My big problem is that I am clueless, and call_usermode_helper isn't nice
code. If someone in kernel-land could make call_usermode_helper safe in
interrupt context, at least link-state reporting would be fairly trivial. It
shouldn't be that hard - it's already using keventd. I just have no idea
about clone_thread and stuff like that.

Brad

- --
http://conf.linux.org.au. 22-25Jan2003. Perth, Aust. Tickets booked.
-----BEGIN PGP SIGNATURE-----
Version: GnuPG v1.0.6 (GNU/Linux)
Comment: For info see http://www.gnupg.org

iD8DBQE9kOgDW6pHgIdAuOMRAqojAJ0aiXkHtK0eo6/1Bg+Yo8zSzBCMSQCfXK0x
5CSmDWhwRiamJwttaxF6Eac=
=hqKf
-----END PGP SIGNATURE-----

2002-09-24 20:50:27

by Tim Hockin

[permalink] [raw]
Subject: Re: alternate event logging proposal

Jeff Garzik wrote:
> In existing drivers that call netif_carrier_{on,off}, it is perhaps even
> possible to have them send netlink messages with no driver-specific code
> changes at all.

This is something that I have been asked to look at, here. Jeff, how
(or is?) any of the netlink info pushed up to userspace? The idea that
someone came to me with was to have something in (driverfs? netdevfs?)
that was poll()able and read()able. read() giving current state, and
poll() waking on changes. Or maybe two different files, but something.
Of course it'd be greate to be generic. I just assumed it would come
from netif_* for netdevices.

Is this something planned? wanted? something I should bang out into
2.5.x before end of next month?

We could have a generic device-events file (akin to acpi events) that a
daemon dispatches events into user-land, or we could have a kernel->user
callback a la /sbin/hotplug, or we could have many device/subsys
specific files.

Anyone have a preference?

Tim



--
Tim Hockin
Systems Software Engineer
Sun Microsystems, Linux Kernel Engineering
[email protected]

2002-09-25 14:38:33

by Lars Marowsky-Bree

[permalink] [raw]
Subject: Re: alternate event logging proposal

On 2002-09-24T15:57:36,
Chris Friesen <[email protected]> said:

I have cut the Cc/To list severely. Couldn't stand it.

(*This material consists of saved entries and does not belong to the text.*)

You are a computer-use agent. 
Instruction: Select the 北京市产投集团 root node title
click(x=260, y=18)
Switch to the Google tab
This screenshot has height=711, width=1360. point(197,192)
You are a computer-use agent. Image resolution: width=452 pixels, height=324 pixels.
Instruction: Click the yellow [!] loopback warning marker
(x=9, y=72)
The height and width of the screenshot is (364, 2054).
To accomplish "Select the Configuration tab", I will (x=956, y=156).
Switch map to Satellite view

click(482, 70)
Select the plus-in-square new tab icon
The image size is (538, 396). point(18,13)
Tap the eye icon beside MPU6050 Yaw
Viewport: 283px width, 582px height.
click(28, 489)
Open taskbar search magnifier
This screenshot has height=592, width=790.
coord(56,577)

> >"What do you want to log?" is as important to me as "how do you want to
> >log it?" And the answers to the two questions are very much intertwined.
> Also related is "how can userspace be notified of kernel events?".
> There is no way for a userspace app to be notified that, for instance,
> an ATM device got a loss of signal. The drivers print it out, but the
> userspace app has no clue.

This is a very generic problem. For example, the Open Clustering Framework
also has a lots of events going back and forth - node membership changes,
distributed locks gained or lost, messages pending etc.

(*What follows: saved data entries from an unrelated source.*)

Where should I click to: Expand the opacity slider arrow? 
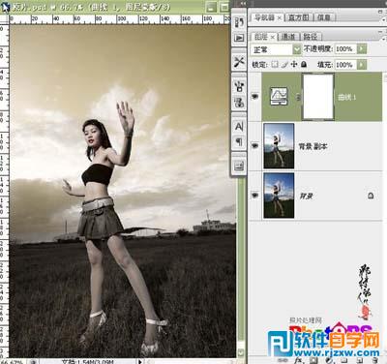(362, 49)
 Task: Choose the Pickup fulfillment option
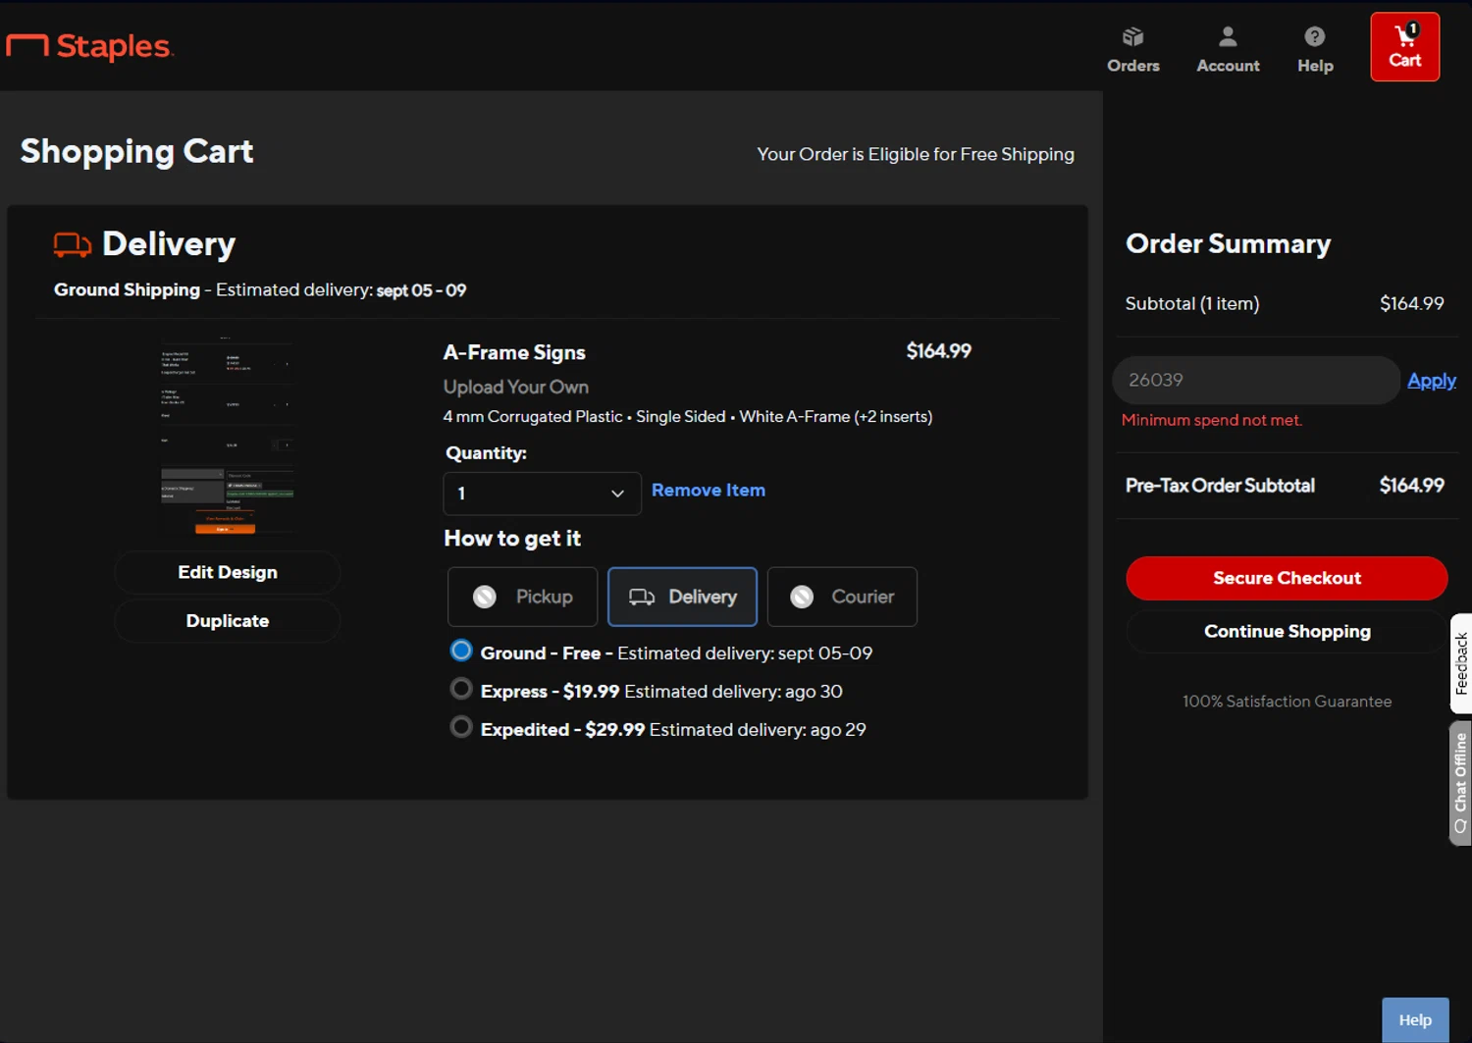point(522,597)
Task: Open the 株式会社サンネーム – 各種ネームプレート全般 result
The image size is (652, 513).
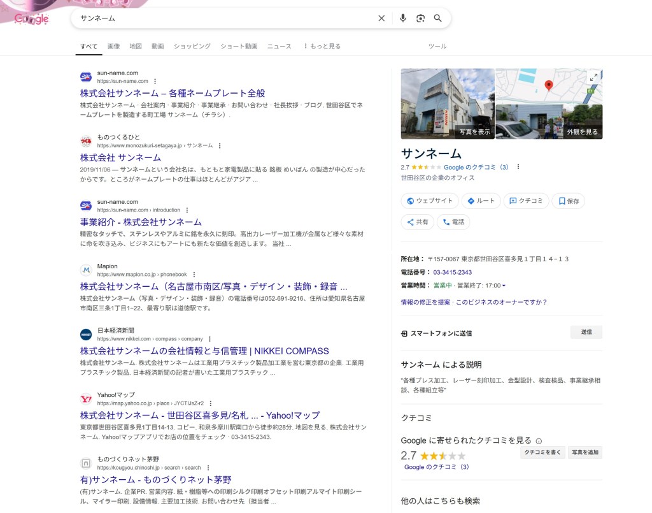Action: click(173, 93)
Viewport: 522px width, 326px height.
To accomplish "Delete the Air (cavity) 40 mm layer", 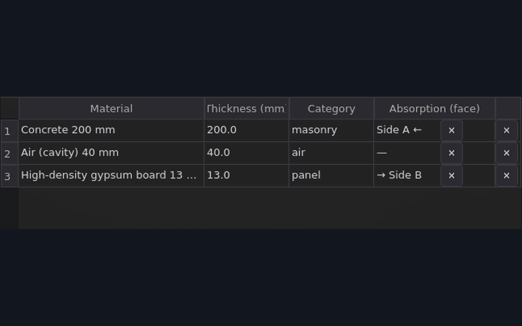I will point(506,153).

The interesting issue here is that the provider or consumer may be implemented
in kernel or user space depending on the task and the given implementation;
ie, what we would ideally need is a common coherent infrastructure for event
distribution on Linux, as I expect this to be a common task for many
scenarios.

Joe DiMartino of OSDL has developed a very nice Event API (I think) for
user-space (a fixed version with some updates we agreed upon in the last two
weeks is pending), and we are currently evaluating how to interface with the
kernel space.

It would be _very nice_ if someone would pick up the lead wrt to "Event
Processing", so that work is not duplicated between so many (already
overloaded) groups.

Just my few euro-cents.


Sincerely,
Lars Marowsky-Br?e <[email protected]>

--
Principal Squirrel
Research and Development, SuSE Linux AG

``Immortality is an adequate definition of high availability for me.''
--- Gregory F. Pfister

2002-10-01 22:21:44

by Pavel Machek

[permalink] [raw]
Subject: Re: [evlog-dev] alternate event logging proposal

Hi!


> - Drivers should log initialization and uninitialization information for both
> drivers and devices. Knowning when a driver is loaded or unloaded is useful
> information.

[snip]

> - Beware of log pollution - log only relevant information. Avoid frequently
> recurring messages.

You should not report *driver* initialization but only hardware one,
or you are going to overrun dmesg very fast (log pollution).

Driver version is useless -- you already know what kernel you are
booting -- right?
Pavel
--
When do you have heart between your knees?